PROVIDED ENTRIES:
────────────────

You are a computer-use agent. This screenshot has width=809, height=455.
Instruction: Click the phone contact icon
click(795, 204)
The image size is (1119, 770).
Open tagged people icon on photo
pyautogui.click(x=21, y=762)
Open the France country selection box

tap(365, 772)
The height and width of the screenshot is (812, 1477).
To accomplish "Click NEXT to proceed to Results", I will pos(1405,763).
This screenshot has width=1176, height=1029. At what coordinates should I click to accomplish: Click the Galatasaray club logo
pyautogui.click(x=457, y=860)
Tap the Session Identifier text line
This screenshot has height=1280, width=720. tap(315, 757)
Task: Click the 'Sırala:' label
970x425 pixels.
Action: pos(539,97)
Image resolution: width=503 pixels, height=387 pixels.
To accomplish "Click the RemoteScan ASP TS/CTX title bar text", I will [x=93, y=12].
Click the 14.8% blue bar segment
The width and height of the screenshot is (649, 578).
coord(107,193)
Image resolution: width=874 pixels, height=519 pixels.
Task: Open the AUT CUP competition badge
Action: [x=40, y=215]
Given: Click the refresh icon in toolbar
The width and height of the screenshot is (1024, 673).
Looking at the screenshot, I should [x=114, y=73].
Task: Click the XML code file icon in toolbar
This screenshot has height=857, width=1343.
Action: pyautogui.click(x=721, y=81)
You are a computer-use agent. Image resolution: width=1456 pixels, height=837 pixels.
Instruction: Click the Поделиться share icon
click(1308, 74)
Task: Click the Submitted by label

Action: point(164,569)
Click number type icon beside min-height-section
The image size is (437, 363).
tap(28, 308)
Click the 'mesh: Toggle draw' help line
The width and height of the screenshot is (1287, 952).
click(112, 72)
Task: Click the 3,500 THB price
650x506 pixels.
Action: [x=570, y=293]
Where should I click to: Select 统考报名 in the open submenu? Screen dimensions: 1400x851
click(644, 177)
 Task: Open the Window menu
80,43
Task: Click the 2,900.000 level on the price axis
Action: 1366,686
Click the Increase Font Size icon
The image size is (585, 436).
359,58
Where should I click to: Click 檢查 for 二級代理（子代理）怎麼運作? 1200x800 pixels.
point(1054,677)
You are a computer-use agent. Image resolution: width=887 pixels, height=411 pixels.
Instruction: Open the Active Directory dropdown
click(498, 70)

────────────────

WHAT NEEDS TO BE DONE:
Reproduce every line from the preceding data in which the word "computer" can be found.

RESPONSE:
You are a computer-use agent. This screenshot has width=809, height=455.
You are a computer-use agent. Image resolution: width=1456 pixels, height=837 pixels.
You are a computer-use agent. Image resolution: width=887 pixels, height=411 pixels.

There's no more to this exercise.